The ‘757 patent is directed to a method of making roofing or building cover materials with reinforcing nail tabs that attach materials to a wood roof or building stud wall. Claim 1 is illustrative and covers “a method of making a roofing or building cover material,” essentially, by applying pressure and rolling the nail tab material onto the cover material. The ‘757 patent’s preferred embodiments focus on roofing materials that are or will be coated or saturated with asphalt and, in its claim construction, the PTAB limited the claims to materials coated or saturated with asphalt. The Federal Circuit reversed, holding that the PTAB’s construction was not supported by substantial evidence under the broadest reasonable interpretation (“BRI”) standard, where the plain language of the claims encompassed any “roofing or building cover material.”
Teaching Away Is Insufficient If It Does Not Teach Away from All Claimed Embodiments
The closest prior art in the case, “Lassiter,” taught the use of nozzles to deposit nail tab material on roofing and building cover material. Other prior art references taught the addition of reinforcing material using a roller. The Federal Circuit panel observed that when combined with certain secondary references, the Lassiter combinations disclosed all elements of the challenged claims. While the PTAB upheld the ‘757 patent claims in light of these combinations because Lassiter taught away from using “high temperature and roller pressure” as problematic with asphalt materials, the Federal Circuit reasoned that roofing and building cover materials containing asphalt were merely a preferred, but not the only, embodiment disclosed in the ‘757 patent’s specification. Applying the BRI standard, the Federal Circuit concluded that the plain language of the challenged claims was not limited to asphalt materials and that one of skill in the art would not have been sufficiently dissuaded from combining the invalidating prior art for every embodiment covered by the challenged claims. Accordingly, the Federal Circuit reversed the PTAB’s conclusion and held the ‘757 patent claims invalid as obvious.

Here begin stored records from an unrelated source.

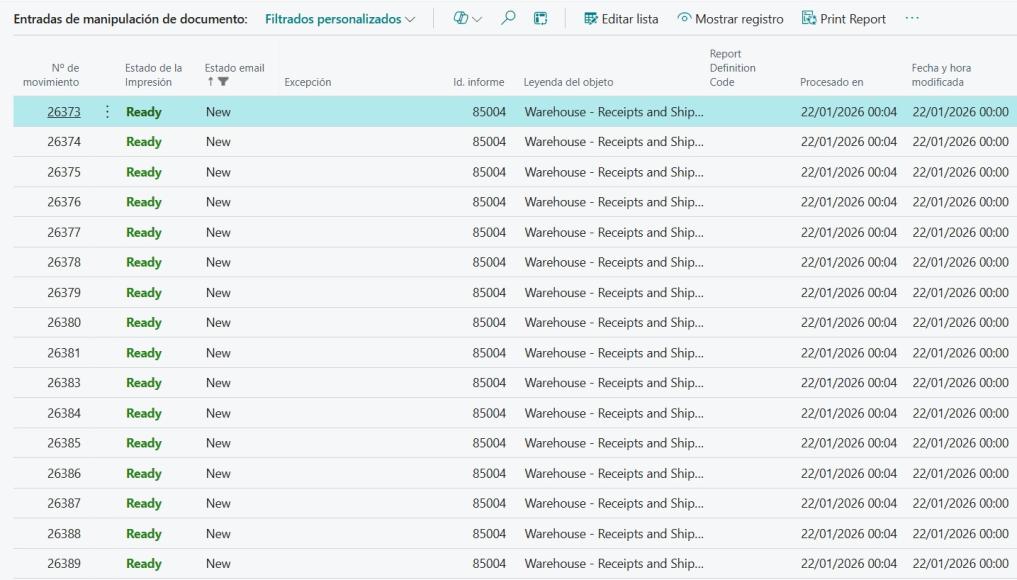The image size is (1017, 580).
Task: Click the search magnifier icon
Action: pos(507,19)
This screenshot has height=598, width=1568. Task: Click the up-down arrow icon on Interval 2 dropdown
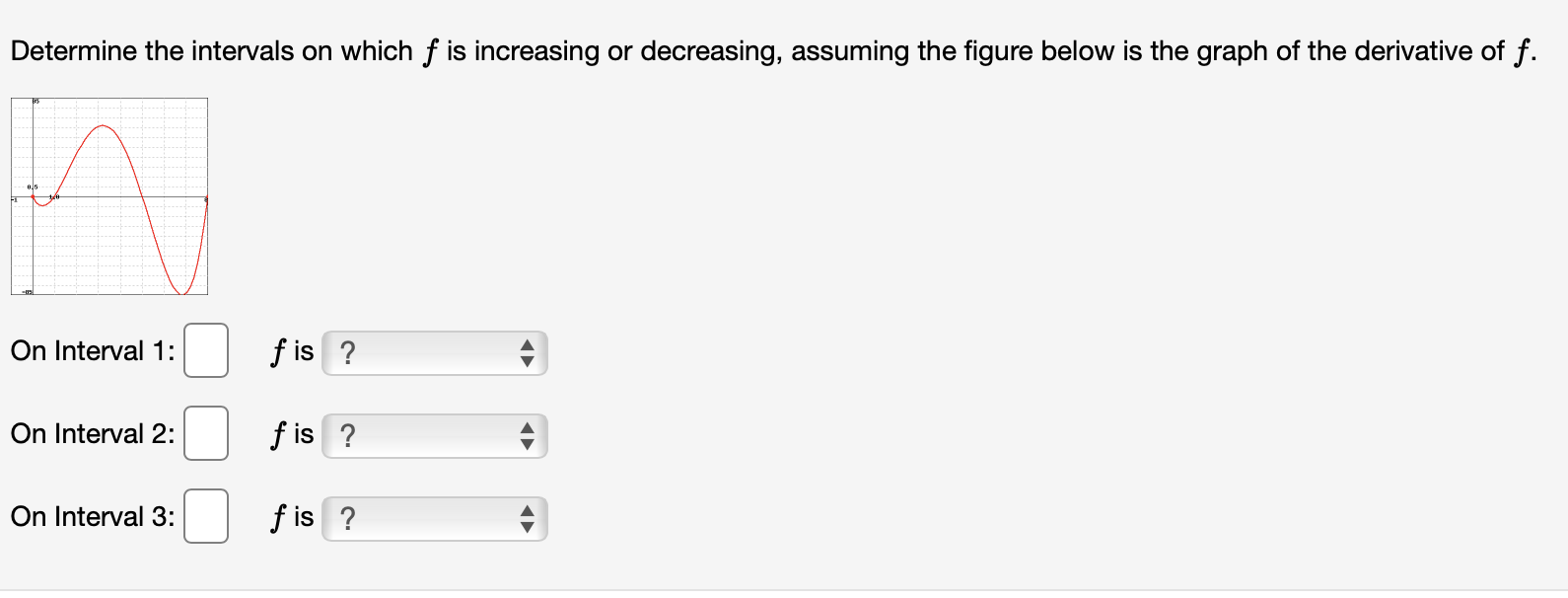529,435
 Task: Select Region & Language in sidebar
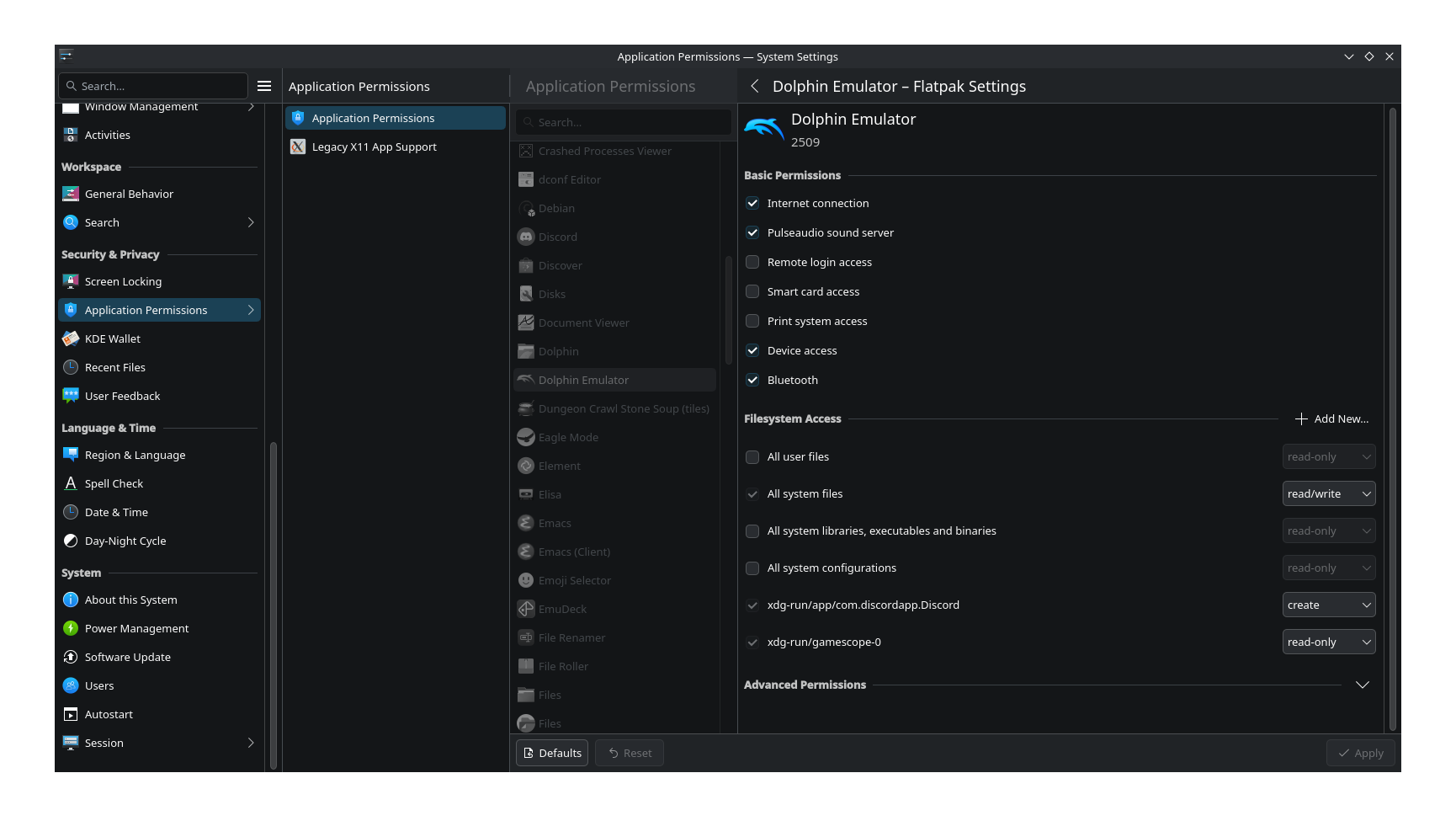click(x=135, y=455)
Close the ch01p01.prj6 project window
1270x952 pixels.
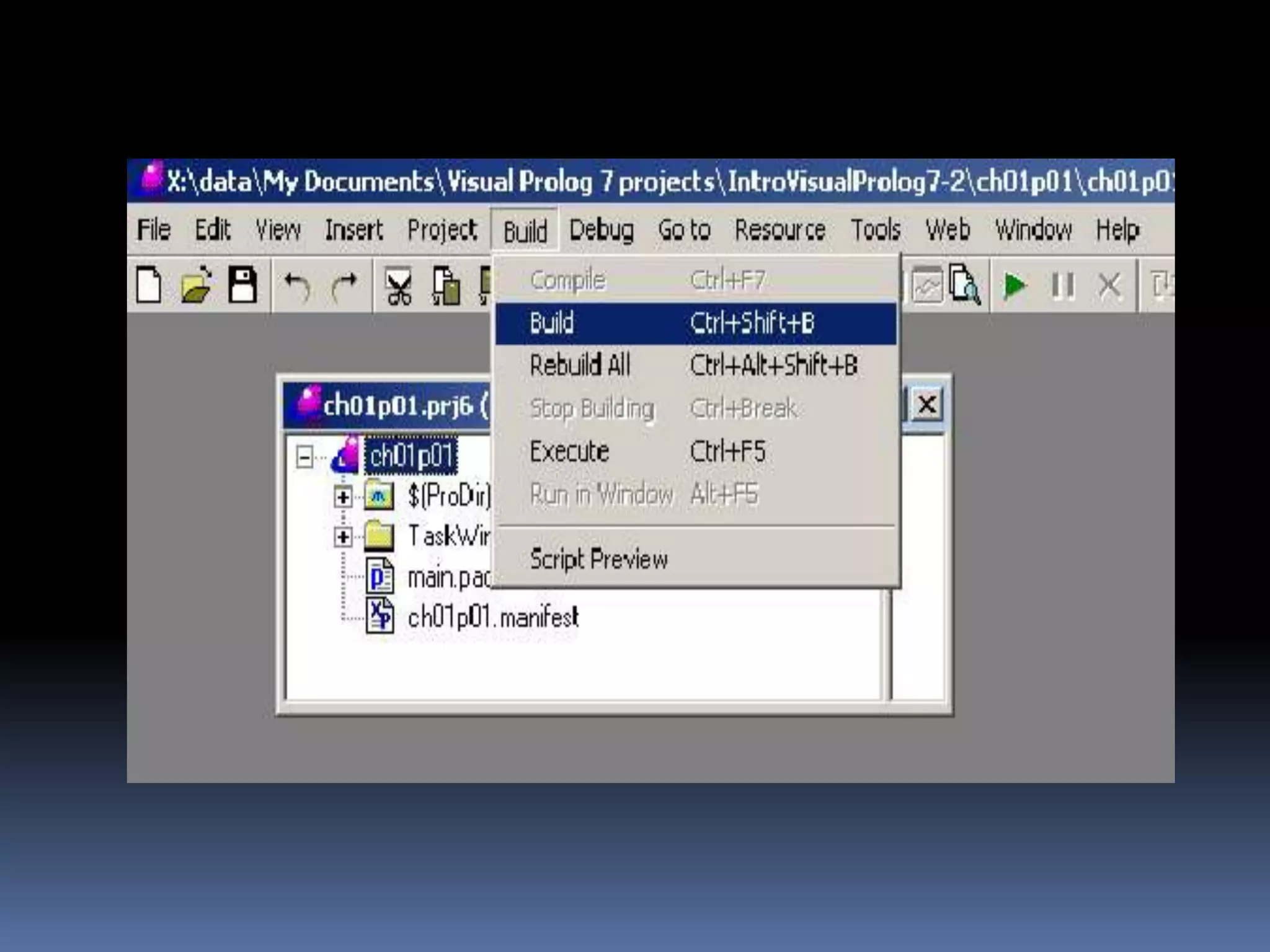(x=927, y=405)

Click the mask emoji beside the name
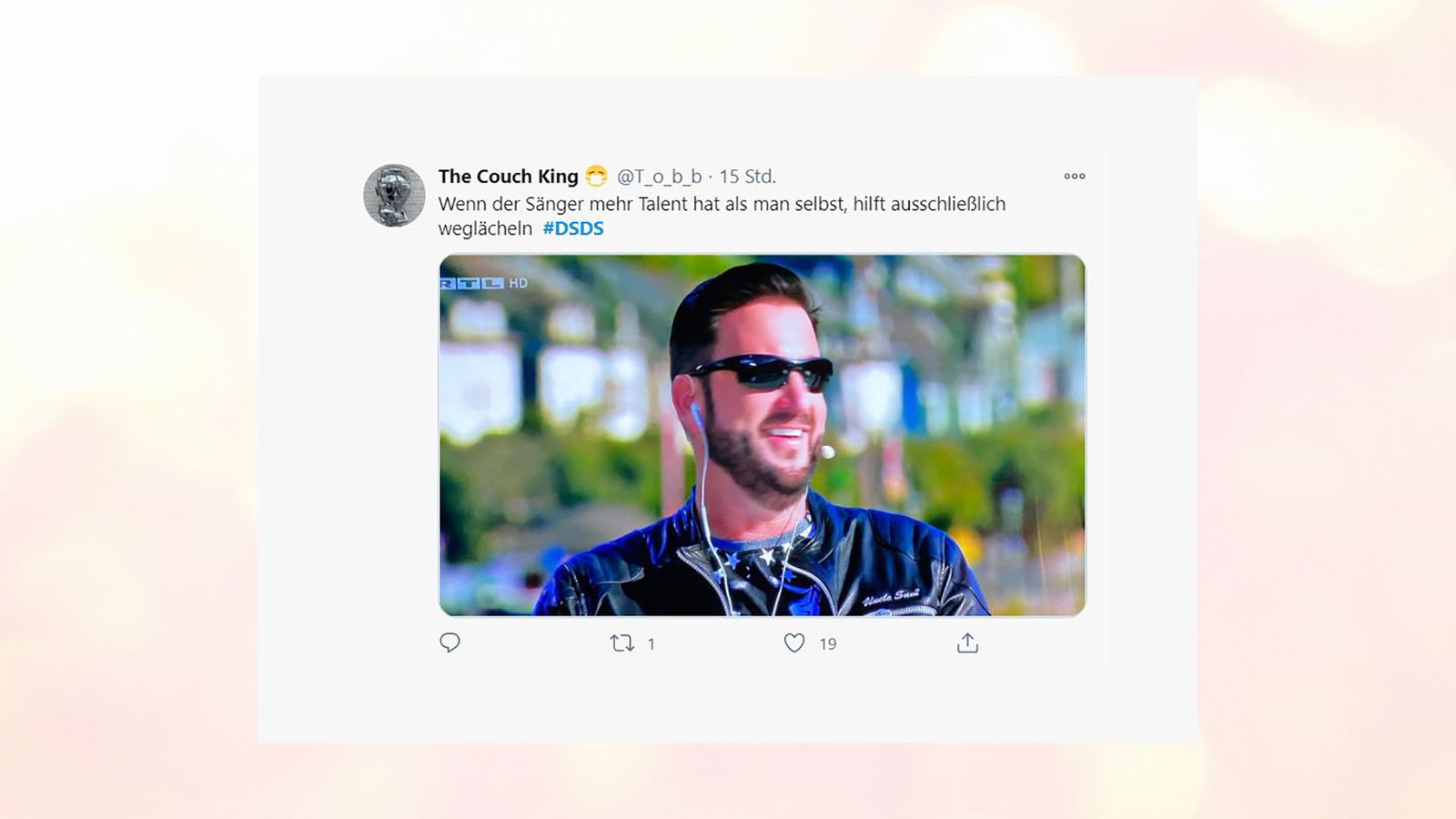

The Federal Circuit’s decision is instructive and clarifies that the motivation to combine references will not be extinguished based only on preferred or selected embodiments. For patent owners to successfully argue that prior art references teach away from claims challenged in an IPR proceeding, there needs to be a showing that a skilled artisan would not have been led to combine the prior art to reach any of the embodiments within the scope of the challenged claims.